Fliegerei

Als Reaktion auf die Klimasituation: Rationierung des Flugverkehrs soll geprüft werden

Fluglärm-Gegner fordern, dass eine Rationierung des Flugverkehrs geprüft wird. (Symbolbild, Archiv)

Fluglärm-Gegner fordern, dass eine Rationierung des Flugverkehrs geprüft wird. (Symbolbild, Archiv)

Die Sektion Baden-Wettingen der Vereinigung für erträglichen Flugverkehr will Einschränkungen prüfen, so etwa bei der Freizeit-Fliegerei.

Der Aargauer Regierungsrat hat vergangene Woche noch einmal kritisch Stellung genommen zum neuen Betriebsreglement des Flughafens Zürich. Er verlang, die Zahl der Starts und Landungen von 22 Uhr bis 6 Uhr früh vorläufig auf 10000 zu beschränken.

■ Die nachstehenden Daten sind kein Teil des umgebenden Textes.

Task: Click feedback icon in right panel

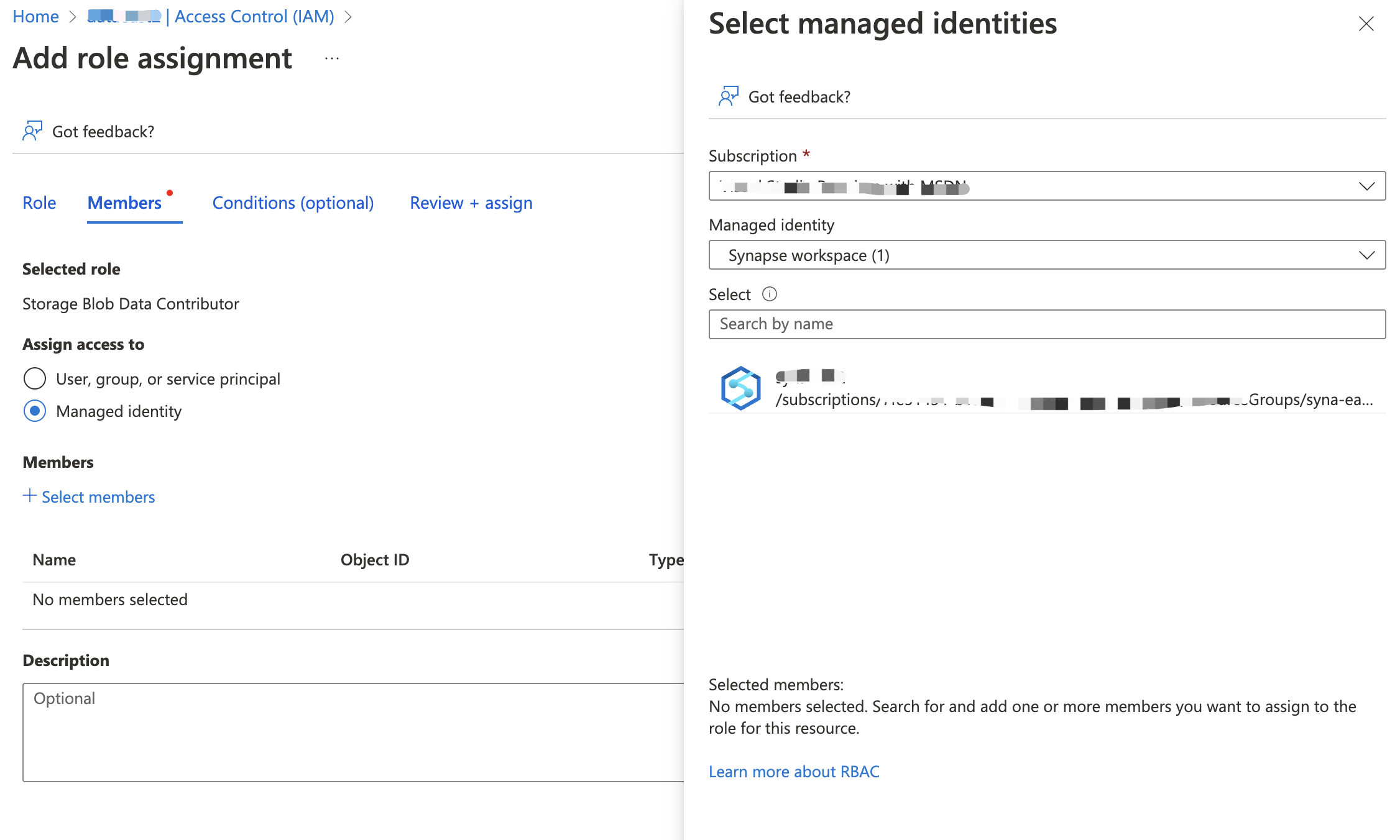Action: coord(728,96)
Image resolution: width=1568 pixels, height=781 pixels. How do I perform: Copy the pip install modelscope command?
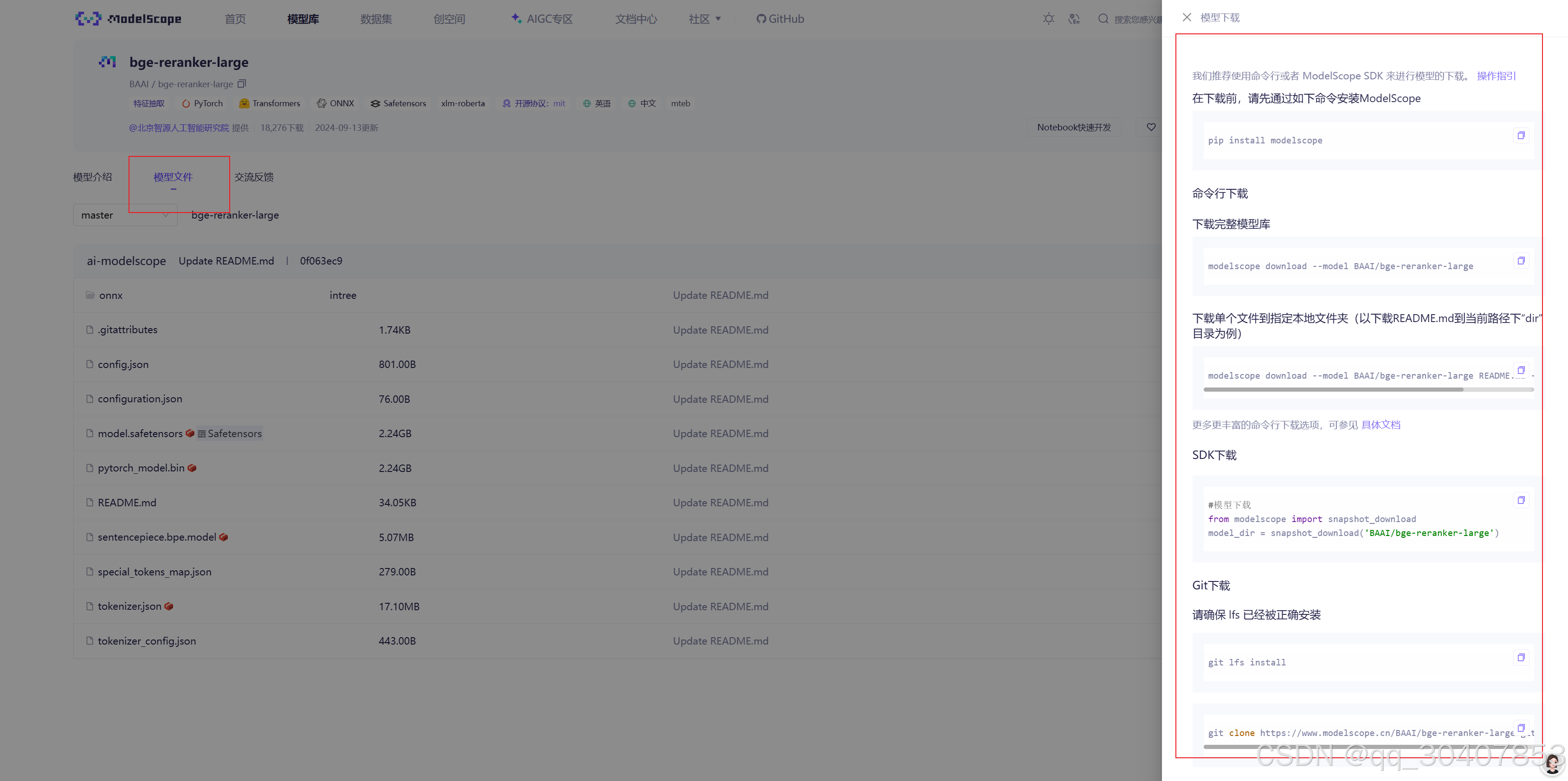click(x=1521, y=135)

Im vergangenen Jahr waren es deren 13'555. Nun äussert sich Armin Zimmermann, der Co-Präsident der Vereinigung für erträglichen Flugverkehr, Sektion Baden- Wettingen, dazu. «Sicher eine gerechtfertigte Forderung, man fragt sich aber, weshalb nur vorläufig», hält er fest.

Situation wie im Krieg mit Lebensmittelkarten?

Der Flughafen wolle von einer Beschränkung nichts wissen. Im Gegenteil, er rechne mit einer weiteren Passagierzunahme, von heute 30 auf 50 Millionen bis 2050, schreibt Zimmermann «Dies ohne Rücksichtnahme auf gesundheitliche Auswirkungen der betroffenen Bevölkerung und die Natur, dies trotz Klimanotstand.» Solange die Menschen nicht freiwillig auf das Fliegen verzichten, müsse diesem Zustand mit drastischen Massnahmen entgegengewirkt werden, fordert der Verband.

Der Verein geht weit in die Geschichte zurück, in die Zeit des Zweiten Weltkriegs, um ein Beispiel für eine drastische Forderung zu nennen. Damals herrschte auch in der Schweiz grosse Lebensmittelknappheit, sodass Notstandsmassnahmen ergriffen wurden: Vom Staat
bekam jede Person Lebensmittelkarten, mit der nur eine beschränkte Ration von überlebenswichtigen Nahrungsmitteln bezogen werden konnte.

Pro Person und Jahr zwei Freizeit-Flüge?

Zwar habe der Ständerat eine Flugticketabgabe beschlossen, die auch vom Nationalrat noch behandelt werden müsse. Es sei aber nicht anzunehmen, dass diese Massnahme grosse Auswirkungen auf das Passagieraufkommen bewirke, hält der Verein weiter fest. Und fordert: «Daher wäre eine Rationierung der jährlichen Freizeit-Flüge pro Person, zum Beispiel auf zwei, in Betracht zu ziehen.»

Durchaus positiv ist aus Sicht des Vereins, dass sich der Regierungsrat gegen die Erhöhung der Zahl der geplanten Starts und Landungen in der Nacht um einen Viertel wehrt. Weniger erfreulich hingegen sei seine Stellungnahme zur neuen Startroute ab Piste 28.

Geplant ist, anstelle des Gebiets Mutschellen die Route neu zwischen Wettingen und Würenlos und weiter über Ehrendingen zu verlegen. Dazu heisst es: «Dass die Piloten exakt die Linie zwischen Wettingen und Würenlos über Waldgebiet einhalten, ist illusorisch.»

Normalerweise werde innerhalb einer Breite von fünf Kilometern geflogen, also grossenteils über Wettingen und Würenlos. «Dies ausgerechnet über ein Gebiet des Aargaus, welches die grösste Bevölkerungsdichte aufweist. Die Vereinigung für erträglichen Flugverkehr Baden-Wettingen wird sich gegen diese Zumutung weiterhin zur Wehr setzen.»